** Opening Records provided block **

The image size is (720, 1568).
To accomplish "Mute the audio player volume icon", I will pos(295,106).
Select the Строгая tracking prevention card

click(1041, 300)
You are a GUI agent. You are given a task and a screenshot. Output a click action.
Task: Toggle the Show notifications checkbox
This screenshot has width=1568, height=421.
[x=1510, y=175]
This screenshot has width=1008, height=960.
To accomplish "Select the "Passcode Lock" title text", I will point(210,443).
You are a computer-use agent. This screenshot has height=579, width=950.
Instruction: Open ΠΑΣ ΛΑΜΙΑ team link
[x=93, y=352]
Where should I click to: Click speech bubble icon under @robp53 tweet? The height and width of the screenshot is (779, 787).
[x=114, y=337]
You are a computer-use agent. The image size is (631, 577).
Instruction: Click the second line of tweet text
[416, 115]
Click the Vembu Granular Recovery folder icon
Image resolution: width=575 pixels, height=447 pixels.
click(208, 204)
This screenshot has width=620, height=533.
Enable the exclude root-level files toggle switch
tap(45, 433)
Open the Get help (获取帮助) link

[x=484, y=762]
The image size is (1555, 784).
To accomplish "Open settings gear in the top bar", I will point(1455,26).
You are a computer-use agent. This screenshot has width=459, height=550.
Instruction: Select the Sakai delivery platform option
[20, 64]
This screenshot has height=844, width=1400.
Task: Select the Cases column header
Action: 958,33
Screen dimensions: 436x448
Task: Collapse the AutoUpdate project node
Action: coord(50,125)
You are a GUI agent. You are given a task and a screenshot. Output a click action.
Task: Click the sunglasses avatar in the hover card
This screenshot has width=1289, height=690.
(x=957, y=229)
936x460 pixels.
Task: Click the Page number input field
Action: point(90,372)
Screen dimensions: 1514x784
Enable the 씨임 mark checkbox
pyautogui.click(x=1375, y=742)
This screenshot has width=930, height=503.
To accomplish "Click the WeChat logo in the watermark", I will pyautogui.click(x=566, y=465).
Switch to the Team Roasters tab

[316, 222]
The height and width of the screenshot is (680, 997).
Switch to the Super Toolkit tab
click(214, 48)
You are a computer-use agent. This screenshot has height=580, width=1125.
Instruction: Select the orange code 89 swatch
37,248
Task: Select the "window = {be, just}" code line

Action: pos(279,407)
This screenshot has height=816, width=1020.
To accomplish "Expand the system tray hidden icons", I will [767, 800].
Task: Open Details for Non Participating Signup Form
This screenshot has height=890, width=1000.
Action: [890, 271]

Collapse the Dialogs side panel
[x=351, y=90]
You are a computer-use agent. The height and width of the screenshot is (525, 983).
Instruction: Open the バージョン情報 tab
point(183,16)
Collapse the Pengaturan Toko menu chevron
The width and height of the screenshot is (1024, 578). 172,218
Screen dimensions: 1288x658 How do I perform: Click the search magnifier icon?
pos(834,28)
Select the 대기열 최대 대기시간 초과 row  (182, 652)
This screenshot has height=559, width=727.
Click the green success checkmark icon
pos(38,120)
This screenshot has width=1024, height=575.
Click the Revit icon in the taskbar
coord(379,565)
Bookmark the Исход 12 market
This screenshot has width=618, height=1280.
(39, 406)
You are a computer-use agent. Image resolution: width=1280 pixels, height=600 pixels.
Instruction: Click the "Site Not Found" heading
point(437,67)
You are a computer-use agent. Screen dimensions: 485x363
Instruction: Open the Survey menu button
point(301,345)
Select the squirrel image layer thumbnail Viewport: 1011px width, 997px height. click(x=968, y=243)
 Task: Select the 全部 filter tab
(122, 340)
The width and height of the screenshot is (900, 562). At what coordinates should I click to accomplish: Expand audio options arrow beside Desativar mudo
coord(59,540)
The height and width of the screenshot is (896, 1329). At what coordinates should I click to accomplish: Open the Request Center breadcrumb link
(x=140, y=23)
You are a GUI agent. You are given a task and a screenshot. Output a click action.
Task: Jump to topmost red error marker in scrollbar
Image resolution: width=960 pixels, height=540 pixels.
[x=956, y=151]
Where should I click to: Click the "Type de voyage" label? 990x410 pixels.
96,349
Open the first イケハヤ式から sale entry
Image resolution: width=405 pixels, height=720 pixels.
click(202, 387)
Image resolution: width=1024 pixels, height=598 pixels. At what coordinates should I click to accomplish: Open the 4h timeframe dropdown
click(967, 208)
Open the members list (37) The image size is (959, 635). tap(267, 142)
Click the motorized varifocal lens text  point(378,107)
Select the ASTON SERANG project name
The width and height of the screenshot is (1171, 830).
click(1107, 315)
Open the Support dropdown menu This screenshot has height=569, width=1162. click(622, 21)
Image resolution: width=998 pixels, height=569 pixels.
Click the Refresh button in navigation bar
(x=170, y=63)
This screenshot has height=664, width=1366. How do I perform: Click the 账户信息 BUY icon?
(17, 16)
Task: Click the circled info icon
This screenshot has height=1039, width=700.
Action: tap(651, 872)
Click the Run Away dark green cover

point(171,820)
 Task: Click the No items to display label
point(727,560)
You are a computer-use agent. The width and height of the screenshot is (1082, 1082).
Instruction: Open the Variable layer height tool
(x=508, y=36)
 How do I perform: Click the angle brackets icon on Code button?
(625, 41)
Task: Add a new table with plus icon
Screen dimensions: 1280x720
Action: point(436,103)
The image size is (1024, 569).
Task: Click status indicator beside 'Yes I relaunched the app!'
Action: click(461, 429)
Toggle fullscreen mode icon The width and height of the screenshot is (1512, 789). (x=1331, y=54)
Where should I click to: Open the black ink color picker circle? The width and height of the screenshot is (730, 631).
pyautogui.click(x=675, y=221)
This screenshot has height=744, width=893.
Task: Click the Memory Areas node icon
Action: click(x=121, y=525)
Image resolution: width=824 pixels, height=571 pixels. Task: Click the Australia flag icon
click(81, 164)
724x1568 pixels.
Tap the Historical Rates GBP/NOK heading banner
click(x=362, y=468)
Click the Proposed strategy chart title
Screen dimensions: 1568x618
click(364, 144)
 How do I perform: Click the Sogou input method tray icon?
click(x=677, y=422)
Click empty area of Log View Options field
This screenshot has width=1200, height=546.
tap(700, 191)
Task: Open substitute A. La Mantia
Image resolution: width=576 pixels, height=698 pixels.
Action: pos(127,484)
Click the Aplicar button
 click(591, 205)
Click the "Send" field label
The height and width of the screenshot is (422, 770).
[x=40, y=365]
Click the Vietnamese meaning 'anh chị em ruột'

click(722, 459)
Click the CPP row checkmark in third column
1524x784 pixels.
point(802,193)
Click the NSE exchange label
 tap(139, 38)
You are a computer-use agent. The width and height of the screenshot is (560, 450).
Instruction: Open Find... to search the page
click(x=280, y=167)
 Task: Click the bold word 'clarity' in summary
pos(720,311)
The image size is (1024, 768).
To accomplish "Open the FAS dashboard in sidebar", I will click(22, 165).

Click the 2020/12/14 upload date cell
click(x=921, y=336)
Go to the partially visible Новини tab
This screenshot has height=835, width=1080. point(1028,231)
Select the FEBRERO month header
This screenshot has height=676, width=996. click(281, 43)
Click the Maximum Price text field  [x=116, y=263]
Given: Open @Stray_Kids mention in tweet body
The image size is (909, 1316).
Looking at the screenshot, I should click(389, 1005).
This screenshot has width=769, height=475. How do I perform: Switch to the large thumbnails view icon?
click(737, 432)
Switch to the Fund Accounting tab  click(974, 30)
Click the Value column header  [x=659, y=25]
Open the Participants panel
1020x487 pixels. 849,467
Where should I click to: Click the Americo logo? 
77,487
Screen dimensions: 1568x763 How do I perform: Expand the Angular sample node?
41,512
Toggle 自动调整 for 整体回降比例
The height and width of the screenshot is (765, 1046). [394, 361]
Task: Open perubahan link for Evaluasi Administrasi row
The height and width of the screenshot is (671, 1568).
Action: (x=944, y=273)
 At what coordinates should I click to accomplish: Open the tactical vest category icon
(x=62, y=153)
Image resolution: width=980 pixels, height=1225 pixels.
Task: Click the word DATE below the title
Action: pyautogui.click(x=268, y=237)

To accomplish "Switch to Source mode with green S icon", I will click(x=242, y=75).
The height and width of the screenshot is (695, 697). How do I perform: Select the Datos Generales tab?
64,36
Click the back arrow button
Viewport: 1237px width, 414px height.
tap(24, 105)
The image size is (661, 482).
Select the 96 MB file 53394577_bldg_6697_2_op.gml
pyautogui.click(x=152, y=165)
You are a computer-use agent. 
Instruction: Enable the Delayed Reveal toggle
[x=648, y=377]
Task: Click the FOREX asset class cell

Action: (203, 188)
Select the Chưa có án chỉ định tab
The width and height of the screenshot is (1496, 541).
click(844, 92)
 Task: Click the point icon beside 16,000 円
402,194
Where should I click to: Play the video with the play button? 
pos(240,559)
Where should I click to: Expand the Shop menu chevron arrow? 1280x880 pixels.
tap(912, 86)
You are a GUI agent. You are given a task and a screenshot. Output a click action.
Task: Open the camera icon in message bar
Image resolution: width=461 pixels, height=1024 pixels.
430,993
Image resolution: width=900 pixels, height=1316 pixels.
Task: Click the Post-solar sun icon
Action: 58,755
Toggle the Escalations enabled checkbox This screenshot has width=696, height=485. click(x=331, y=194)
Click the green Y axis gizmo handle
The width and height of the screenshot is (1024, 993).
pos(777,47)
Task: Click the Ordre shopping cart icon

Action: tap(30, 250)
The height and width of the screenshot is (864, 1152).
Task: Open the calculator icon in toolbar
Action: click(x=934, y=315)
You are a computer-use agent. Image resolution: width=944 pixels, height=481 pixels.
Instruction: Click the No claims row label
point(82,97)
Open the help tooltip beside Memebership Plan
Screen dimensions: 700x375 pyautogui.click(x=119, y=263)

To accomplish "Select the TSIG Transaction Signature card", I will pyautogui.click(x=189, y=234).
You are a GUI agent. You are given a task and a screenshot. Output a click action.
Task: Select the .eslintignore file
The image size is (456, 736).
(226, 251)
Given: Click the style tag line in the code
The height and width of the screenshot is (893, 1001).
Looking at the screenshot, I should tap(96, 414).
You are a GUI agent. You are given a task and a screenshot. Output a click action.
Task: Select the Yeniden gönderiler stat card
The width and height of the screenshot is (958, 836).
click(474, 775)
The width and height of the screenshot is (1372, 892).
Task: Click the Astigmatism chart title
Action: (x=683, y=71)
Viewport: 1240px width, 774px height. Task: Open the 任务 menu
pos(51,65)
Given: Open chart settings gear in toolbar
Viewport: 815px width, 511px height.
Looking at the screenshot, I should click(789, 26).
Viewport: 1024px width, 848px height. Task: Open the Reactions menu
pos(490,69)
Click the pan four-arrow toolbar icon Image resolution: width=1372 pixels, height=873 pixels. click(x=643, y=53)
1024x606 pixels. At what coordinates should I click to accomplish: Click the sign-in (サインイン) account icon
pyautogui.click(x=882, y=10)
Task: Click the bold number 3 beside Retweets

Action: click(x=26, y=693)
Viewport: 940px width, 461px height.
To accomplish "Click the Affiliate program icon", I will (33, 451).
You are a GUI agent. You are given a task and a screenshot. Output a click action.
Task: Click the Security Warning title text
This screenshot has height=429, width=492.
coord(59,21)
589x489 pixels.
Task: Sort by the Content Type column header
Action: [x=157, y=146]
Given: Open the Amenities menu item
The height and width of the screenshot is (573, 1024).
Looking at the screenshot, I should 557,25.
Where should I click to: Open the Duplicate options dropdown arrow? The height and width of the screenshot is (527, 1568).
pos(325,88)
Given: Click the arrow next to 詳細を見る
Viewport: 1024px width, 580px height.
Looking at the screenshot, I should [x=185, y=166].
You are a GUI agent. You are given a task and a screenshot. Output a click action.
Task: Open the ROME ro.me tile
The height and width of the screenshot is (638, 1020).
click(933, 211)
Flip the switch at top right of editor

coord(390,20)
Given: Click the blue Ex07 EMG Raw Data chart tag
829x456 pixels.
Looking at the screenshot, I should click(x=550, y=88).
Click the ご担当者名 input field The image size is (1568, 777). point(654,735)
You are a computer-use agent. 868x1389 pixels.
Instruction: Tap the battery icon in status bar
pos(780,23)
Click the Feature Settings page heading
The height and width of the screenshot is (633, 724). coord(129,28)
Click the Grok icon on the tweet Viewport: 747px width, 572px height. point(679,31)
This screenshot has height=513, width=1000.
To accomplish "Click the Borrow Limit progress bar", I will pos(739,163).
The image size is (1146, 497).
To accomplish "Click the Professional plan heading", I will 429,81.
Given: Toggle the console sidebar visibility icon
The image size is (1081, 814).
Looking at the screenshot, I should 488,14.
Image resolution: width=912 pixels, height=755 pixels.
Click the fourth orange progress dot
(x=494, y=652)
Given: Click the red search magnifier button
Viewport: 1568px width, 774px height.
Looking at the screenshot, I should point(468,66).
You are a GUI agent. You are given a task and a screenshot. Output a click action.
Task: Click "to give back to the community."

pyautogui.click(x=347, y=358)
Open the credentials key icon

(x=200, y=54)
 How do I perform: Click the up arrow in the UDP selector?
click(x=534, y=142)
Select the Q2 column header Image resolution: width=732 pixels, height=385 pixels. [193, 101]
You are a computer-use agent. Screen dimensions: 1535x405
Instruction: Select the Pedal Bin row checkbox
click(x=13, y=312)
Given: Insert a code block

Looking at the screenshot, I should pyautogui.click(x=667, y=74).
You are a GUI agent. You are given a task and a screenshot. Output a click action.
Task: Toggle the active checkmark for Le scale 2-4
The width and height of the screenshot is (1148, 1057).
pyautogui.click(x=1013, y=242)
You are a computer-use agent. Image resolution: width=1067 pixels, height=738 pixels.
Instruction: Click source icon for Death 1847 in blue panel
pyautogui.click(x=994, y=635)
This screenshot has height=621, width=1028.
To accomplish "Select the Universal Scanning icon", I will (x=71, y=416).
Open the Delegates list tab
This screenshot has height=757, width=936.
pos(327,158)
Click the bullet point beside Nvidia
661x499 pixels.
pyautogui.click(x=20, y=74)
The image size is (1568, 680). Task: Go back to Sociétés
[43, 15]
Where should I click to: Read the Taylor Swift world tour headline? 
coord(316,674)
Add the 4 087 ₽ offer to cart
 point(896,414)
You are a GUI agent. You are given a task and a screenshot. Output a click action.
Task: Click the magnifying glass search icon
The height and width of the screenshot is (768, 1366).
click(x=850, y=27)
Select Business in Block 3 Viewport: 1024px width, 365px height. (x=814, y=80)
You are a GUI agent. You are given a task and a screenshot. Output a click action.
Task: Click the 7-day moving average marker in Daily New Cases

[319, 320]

** Closing Records provided block **

* Work required
How many lines of the listing above include the word "mode"? Reply with the number alone.

* Solution for this task
2